### RECORDS FOR THIS EXERCISE
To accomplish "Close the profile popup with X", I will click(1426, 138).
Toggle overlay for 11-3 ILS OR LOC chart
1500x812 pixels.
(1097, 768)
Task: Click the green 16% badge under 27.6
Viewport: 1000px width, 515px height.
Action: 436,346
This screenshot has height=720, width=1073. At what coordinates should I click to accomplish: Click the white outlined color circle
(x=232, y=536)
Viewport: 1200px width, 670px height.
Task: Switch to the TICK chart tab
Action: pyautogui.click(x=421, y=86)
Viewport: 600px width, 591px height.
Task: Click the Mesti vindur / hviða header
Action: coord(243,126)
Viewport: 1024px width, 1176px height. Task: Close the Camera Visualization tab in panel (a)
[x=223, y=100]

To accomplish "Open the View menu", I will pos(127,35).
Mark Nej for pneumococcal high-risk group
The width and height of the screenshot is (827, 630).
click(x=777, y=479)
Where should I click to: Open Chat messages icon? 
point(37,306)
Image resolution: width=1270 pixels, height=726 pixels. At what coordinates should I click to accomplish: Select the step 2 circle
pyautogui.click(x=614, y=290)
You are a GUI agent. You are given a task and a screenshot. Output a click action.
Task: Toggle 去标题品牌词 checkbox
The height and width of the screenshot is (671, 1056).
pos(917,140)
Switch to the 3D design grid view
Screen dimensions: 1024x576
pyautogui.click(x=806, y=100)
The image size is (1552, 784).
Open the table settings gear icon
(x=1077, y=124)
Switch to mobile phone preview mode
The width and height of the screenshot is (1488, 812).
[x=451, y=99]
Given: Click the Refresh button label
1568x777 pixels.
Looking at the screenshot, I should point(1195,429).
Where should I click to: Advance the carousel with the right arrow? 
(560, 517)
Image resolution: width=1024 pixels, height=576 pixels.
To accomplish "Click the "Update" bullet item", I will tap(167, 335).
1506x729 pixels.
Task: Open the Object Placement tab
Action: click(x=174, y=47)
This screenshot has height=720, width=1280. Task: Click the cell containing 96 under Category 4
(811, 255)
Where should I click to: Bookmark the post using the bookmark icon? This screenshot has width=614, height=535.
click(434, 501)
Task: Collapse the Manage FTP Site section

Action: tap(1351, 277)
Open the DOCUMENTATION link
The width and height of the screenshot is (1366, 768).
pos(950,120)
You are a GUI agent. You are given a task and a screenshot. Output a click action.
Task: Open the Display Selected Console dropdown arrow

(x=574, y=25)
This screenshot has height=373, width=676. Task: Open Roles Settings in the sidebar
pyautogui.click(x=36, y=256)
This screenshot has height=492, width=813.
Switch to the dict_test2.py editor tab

### EXERCISE DESCRIPTION
Locate "The width and height of the screenshot is (1488, 812)." in the material, then quote the line that contains it and all lines after it through the final one.

### EXERCISE RESPONSE
The width and height of the screenshot is (1488, 812).
[x=451, y=99]
Given: Click the Refresh button label
1568x777 pixels.
Looking at the screenshot, I should point(1195,429).
Where should I click to: Advance the carousel with the right arrow? 
(560, 517)
Image resolution: width=1024 pixels, height=576 pixels.
To accomplish "Click the "Update" bullet item", I will tap(167, 335).
1506x729 pixels.
Task: Open the Object Placement tab
Action: click(x=174, y=47)
This screenshot has height=720, width=1280. Task: Click the cell containing 96 under Category 4
(811, 255)
Where should I click to: Bookmark the post using the bookmark icon? This screenshot has width=614, height=535.
click(434, 501)
Task: Collapse the Manage FTP Site section

Action: tap(1351, 277)
Open the DOCUMENTATION link
The width and height of the screenshot is (1366, 768).
pos(950,120)
You are a GUI agent. You are given a task and a screenshot. Output a click action.
Task: Open the Display Selected Console dropdown arrow

(x=574, y=25)
This screenshot has height=373, width=676. Task: Open Roles Settings in the sidebar
pyautogui.click(x=36, y=256)
This screenshot has height=492, width=813.
Switch to the dict_test2.py editor tab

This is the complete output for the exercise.